Mutation screening of interferon regulatory factor 1 gene (IRF-1) as a candidate gene for atopy/asthma.

Abstract

IL-4 gene cluster on chromosome 5 contains several candidate genes for atopy and asthma. Several independent studies have shown evidence for linkage between the markers flanking IL-4 gene cluster and asthma and/or asthma-related traits. Interferon regulatory factor 1 (IRF-1) is located approximately 300 kb telomeric to IL-4 and recent study reveals that IRF-1 deficiency results in an elevated production of Th2-related cytokines and a compensatory decrease in the expression of native cell- and Th1-related cytokines.

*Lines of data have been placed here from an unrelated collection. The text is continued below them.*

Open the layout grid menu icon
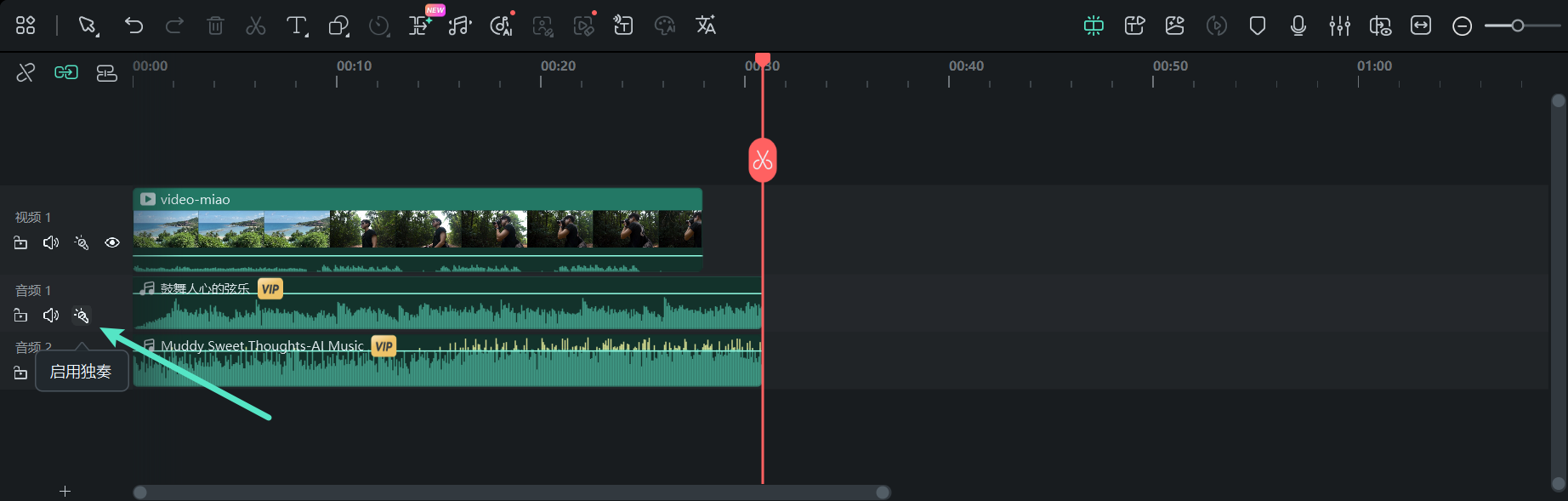This screenshot has width=1568, height=501. click(26, 26)
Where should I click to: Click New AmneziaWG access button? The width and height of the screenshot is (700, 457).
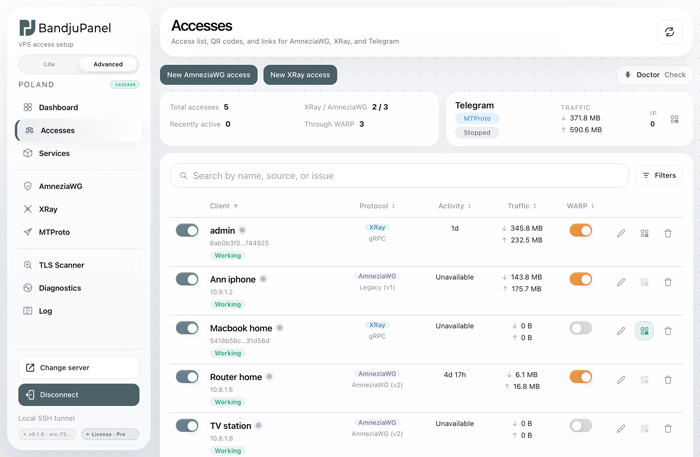tap(208, 75)
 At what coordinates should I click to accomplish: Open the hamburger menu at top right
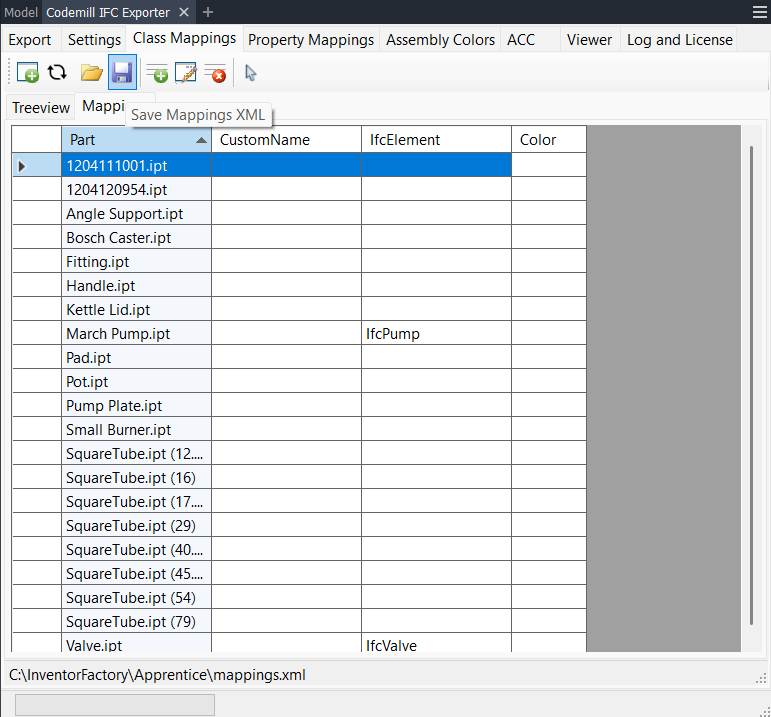(x=759, y=12)
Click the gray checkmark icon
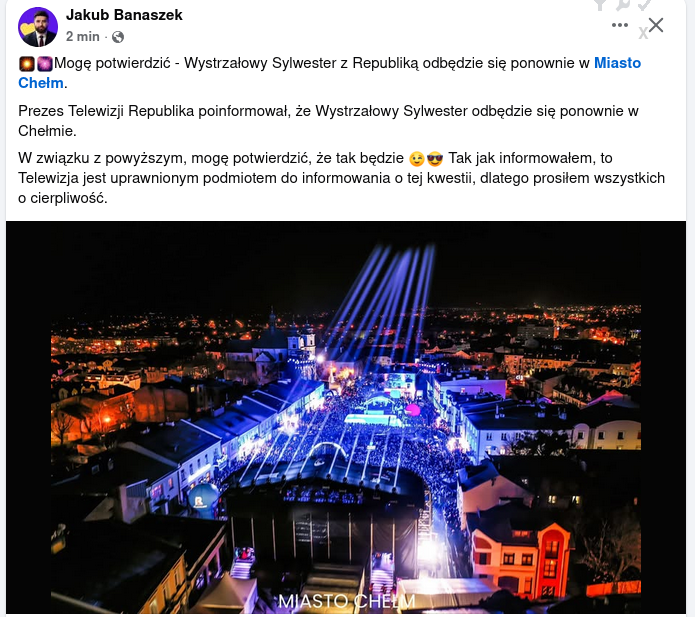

To determine if there are any mutations associated with the development of atopy and asthma present in the coding exons and 5' flanking region of the IRF-1 gene. We have screened the promoter and coding regions of the IRF-1 gene in atopic asthmatics and controls by SSCP method. We found three novel nuclear variants (the -300G/T and 4396 A/G polymorphisms and the 6355G > A rare variant) in the IRF-1 gene. No variants causing amino acid alterations of IRF-1 were detected. The -300G/T polymorphism was in nearly complete linkage disequilibrium with the 4396 A/G polymorphism. An association between the 4396 A > G polymorphism and atopy/asthma was examined by transmission disequilibrium test in 81 asthmatic families. Either of 4396 A or 4396G alleles was not significantly preferentially transmitted to atopy- or asthma-affected children. The IRF-1 gene is less likely to play a substantial role in the development of atopy and asthma in the Japanese population.